WORK ORDER:
Please reproduce the entire listing exactly.

RECORDS SUPPLIED:

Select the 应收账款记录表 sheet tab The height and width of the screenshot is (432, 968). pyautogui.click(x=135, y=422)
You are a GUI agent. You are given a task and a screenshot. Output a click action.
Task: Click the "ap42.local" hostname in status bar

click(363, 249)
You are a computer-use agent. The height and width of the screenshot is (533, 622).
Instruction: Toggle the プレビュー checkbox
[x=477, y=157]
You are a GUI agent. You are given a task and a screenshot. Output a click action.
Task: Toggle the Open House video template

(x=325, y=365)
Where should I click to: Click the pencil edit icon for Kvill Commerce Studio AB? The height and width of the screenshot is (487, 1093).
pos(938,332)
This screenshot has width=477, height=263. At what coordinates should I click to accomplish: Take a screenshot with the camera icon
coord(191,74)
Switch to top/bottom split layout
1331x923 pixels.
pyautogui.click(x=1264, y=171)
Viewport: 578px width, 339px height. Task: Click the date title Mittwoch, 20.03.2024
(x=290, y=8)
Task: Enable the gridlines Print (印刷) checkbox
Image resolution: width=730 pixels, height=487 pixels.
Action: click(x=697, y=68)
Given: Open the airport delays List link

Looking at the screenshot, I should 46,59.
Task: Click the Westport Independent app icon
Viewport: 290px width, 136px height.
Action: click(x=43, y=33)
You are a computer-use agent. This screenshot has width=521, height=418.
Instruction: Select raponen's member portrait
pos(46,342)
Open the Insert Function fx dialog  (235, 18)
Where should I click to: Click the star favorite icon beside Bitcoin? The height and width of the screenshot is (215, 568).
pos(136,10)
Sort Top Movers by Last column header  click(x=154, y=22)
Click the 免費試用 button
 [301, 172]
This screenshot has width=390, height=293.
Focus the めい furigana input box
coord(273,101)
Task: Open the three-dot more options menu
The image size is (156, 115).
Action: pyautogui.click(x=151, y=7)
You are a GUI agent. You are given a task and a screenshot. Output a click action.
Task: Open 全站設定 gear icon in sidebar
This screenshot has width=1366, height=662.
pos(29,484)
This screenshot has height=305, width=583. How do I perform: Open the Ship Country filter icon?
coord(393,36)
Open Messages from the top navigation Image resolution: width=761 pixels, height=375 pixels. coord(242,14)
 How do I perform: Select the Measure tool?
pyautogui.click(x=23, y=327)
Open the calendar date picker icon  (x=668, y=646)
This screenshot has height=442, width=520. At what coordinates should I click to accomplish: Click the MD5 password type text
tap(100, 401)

SOLUTION FOR THIS PROBLEM:
Select the 应收账款记录表 sheet tab The height and width of the screenshot is (432, 968). pyautogui.click(x=135, y=422)
You are a GUI agent. You are given a task and a screenshot. Output a click action.
Task: Click the "ap42.local" hostname in status bar

click(363, 249)
You are a computer-use agent. The height and width of the screenshot is (533, 622).
Instruction: Toggle the プレビュー checkbox
[x=477, y=157]
You are a GUI agent. You are given a task and a screenshot. Output a click action.
Task: Toggle the Open House video template

(x=325, y=365)
Where should I click to: Click the pencil edit icon for Kvill Commerce Studio AB? The height and width of the screenshot is (487, 1093).
pos(938,332)
This screenshot has width=477, height=263. At what coordinates should I click to accomplish: Take a screenshot with the camera icon
coord(191,74)
Switch to top/bottom split layout
1331x923 pixels.
pyautogui.click(x=1264, y=171)
Viewport: 578px width, 339px height. Task: Click the date title Mittwoch, 20.03.2024
(x=290, y=8)
Task: Enable the gridlines Print (印刷) checkbox
Image resolution: width=730 pixels, height=487 pixels.
Action: click(x=697, y=68)
Given: Open the airport delays List link

Looking at the screenshot, I should 46,59.
Task: Click the Westport Independent app icon
Viewport: 290px width, 136px height.
Action: click(x=43, y=33)
You are a computer-use agent. This screenshot has width=521, height=418.
Instruction: Select raponen's member portrait
pos(46,342)
Open the Insert Function fx dialog  (235, 18)
Where should I click to: Click the star favorite icon beside Bitcoin? The height and width of the screenshot is (215, 568).
pos(136,10)
Sort Top Movers by Last column header  click(x=154, y=22)
Click the 免費試用 button
 [301, 172]
This screenshot has width=390, height=293.
Focus the めい furigana input box
coord(273,101)
Task: Open the three-dot more options menu
The image size is (156, 115).
Action: pyautogui.click(x=151, y=7)
You are a GUI agent. You are given a task and a screenshot. Output a click action.
Task: Open 全站設定 gear icon in sidebar
This screenshot has width=1366, height=662.
pos(29,484)
This screenshot has height=305, width=583. How do I perform: Open the Ship Country filter icon?
coord(393,36)
Open Messages from the top navigation Image resolution: width=761 pixels, height=375 pixels. coord(242,14)
 How do I perform: Select the Measure tool?
pyautogui.click(x=23, y=327)
Open the calendar date picker icon  (x=668, y=646)
This screenshot has height=442, width=520. At what coordinates should I click to accomplish: Click the MD5 password type text
tap(100, 401)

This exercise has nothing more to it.